WHAT THIS TASK INVOLVES
Return the items shown below verbatim, from the line containing "Where should I click to: Click empty" through the line containing "click(x=1428, y=580)", both lines included. Leave out the pictures.

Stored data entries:
• • • •
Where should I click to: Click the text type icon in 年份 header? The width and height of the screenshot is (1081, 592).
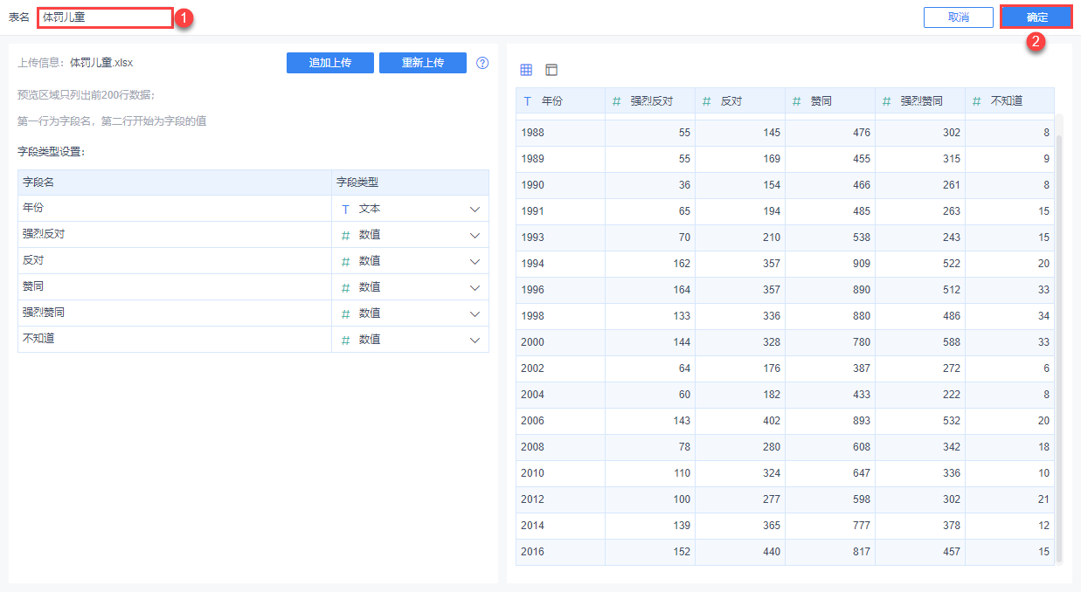coord(527,101)
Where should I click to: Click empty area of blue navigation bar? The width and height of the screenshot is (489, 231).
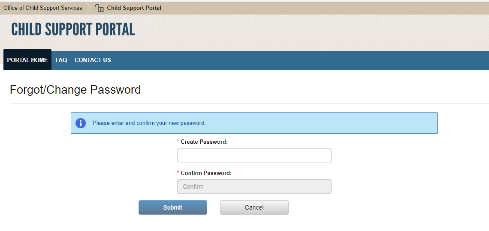(300, 60)
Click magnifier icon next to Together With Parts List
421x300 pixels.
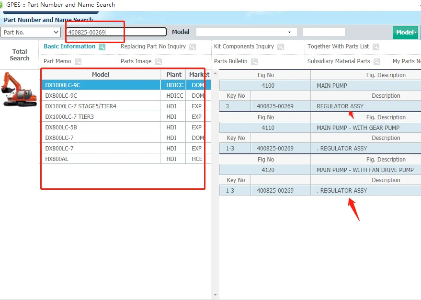376,47
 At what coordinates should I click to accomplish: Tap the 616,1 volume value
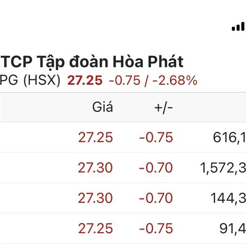pos(229,138)
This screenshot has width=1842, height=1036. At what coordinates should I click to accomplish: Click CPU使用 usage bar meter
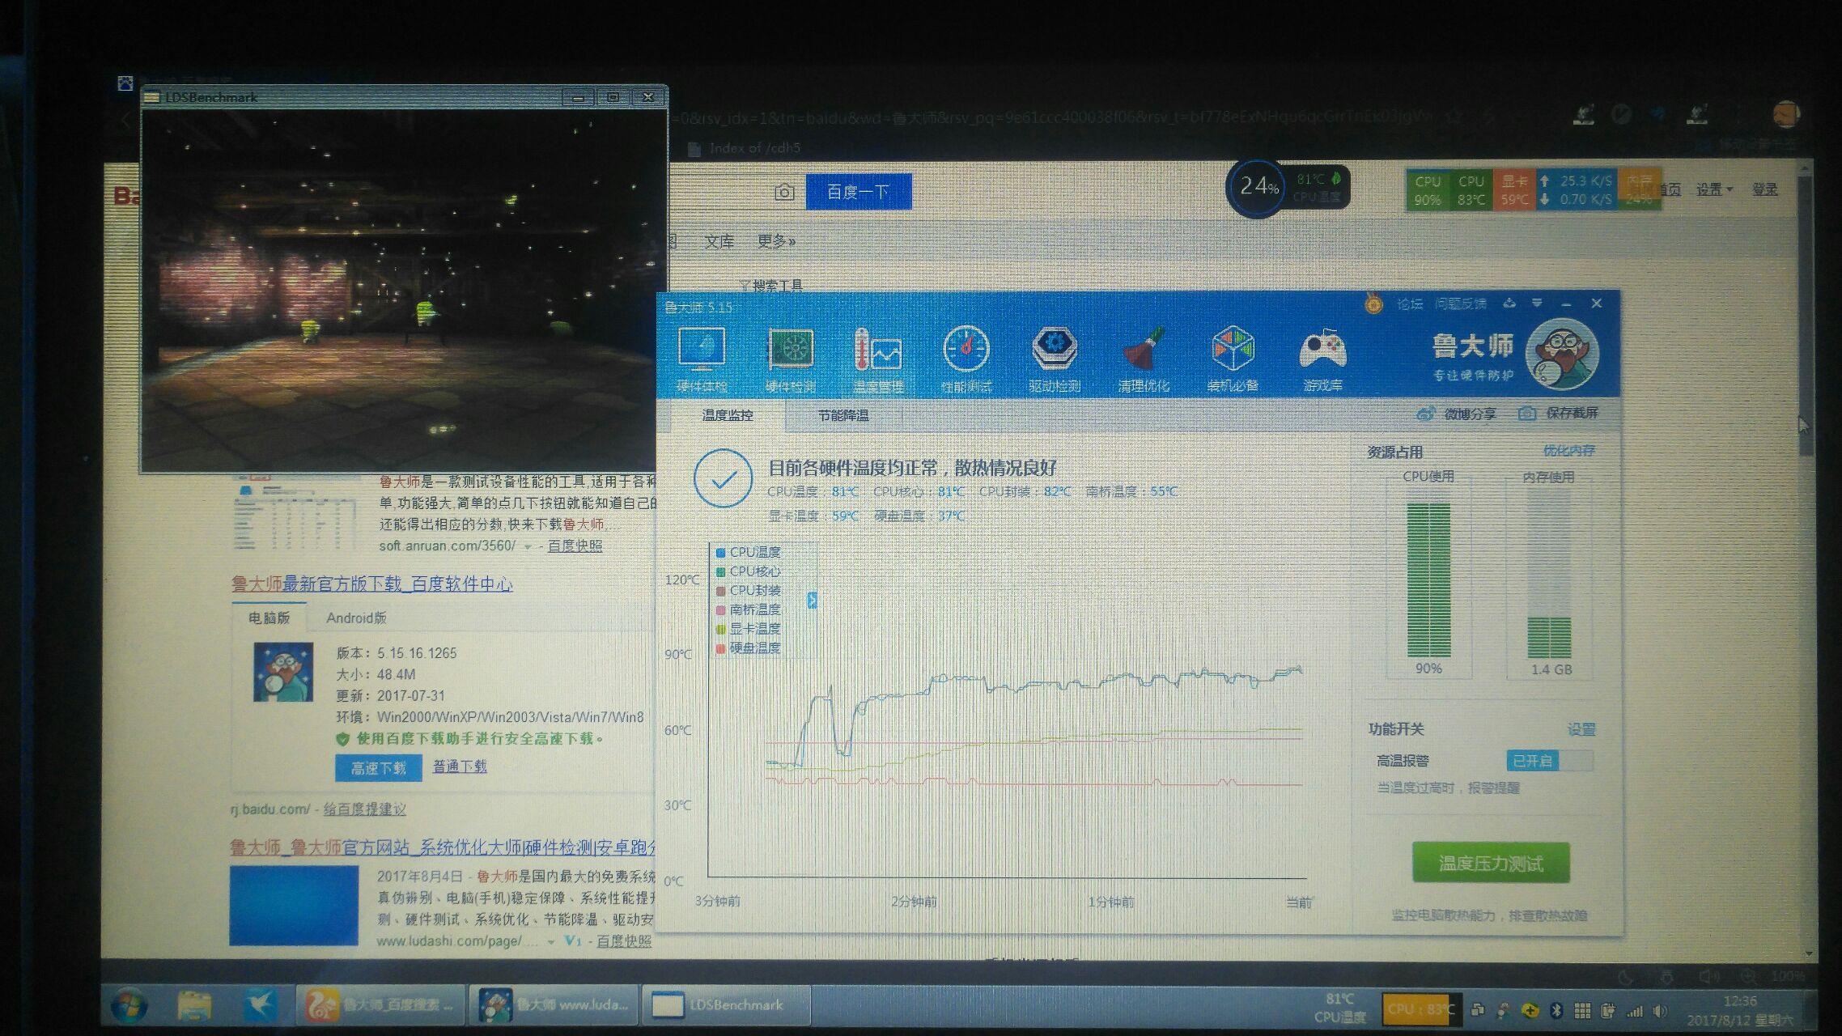click(x=1428, y=580)
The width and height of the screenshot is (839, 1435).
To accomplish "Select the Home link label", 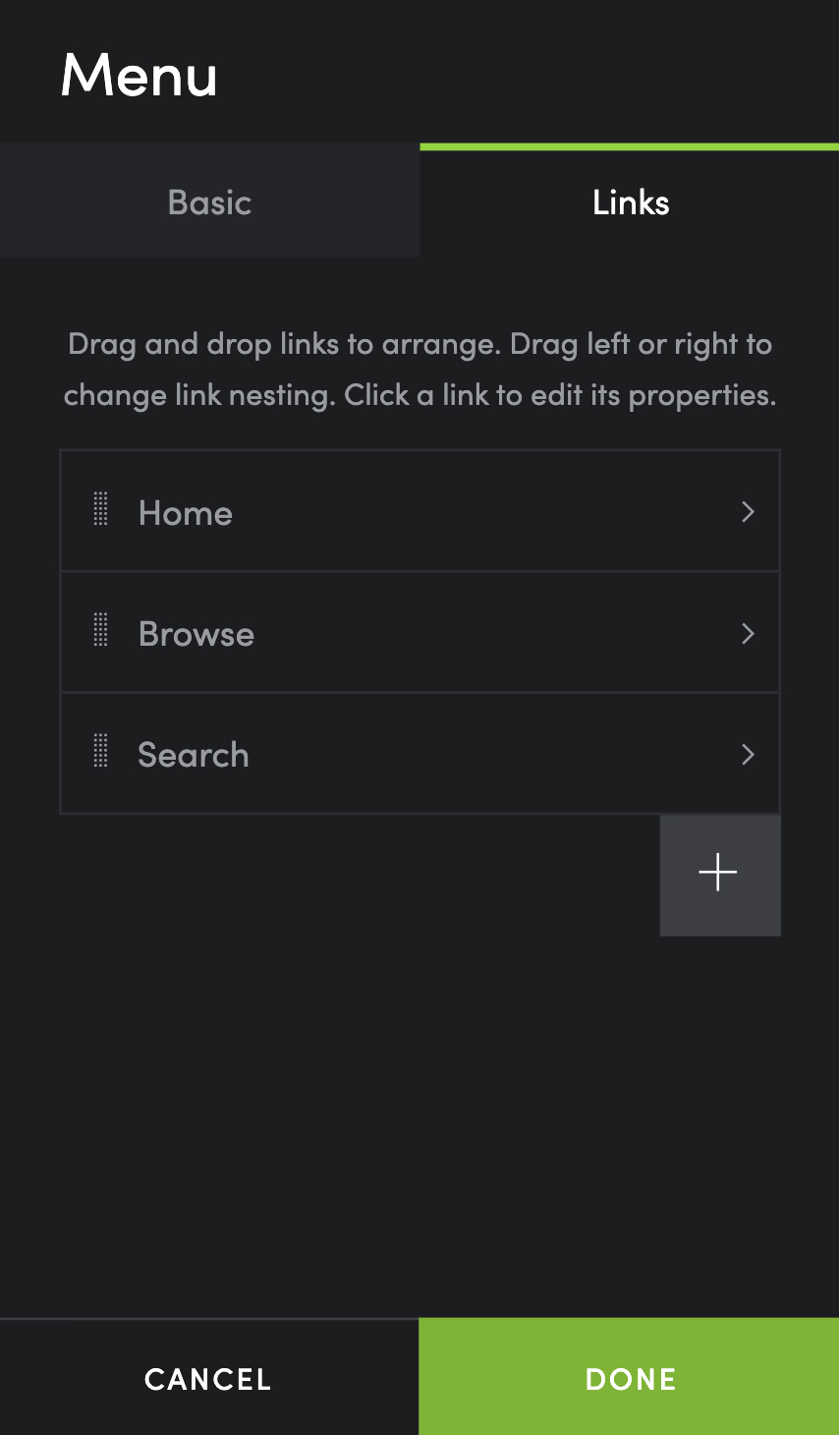I will pyautogui.click(x=186, y=513).
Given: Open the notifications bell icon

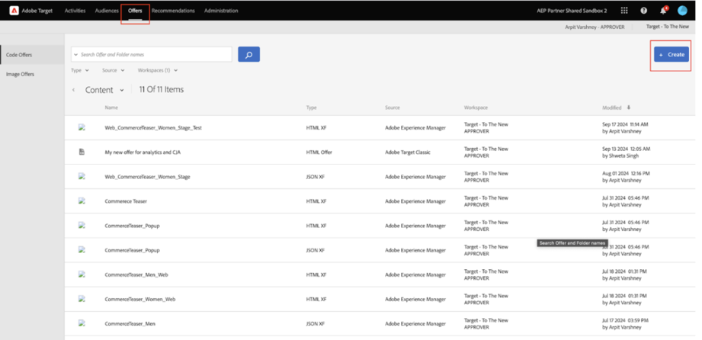Looking at the screenshot, I should coord(663,11).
• • • •
RESULT OF THIS EXERCISE
Where should I click to: Click empty area of blue navigation bar? The width and height of the screenshot is (489, 231).
(300, 60)
Click magnifier icon next to Together With Parts List
421x300 pixels.
376,47
 At what coordinates should I click to accomplish: Tap the 616,1 volume value
pos(229,138)
This screenshot has width=1842, height=1036. At what coordinates should I click to accomplish: Click CPU使用 usage bar meter
click(x=1428, y=580)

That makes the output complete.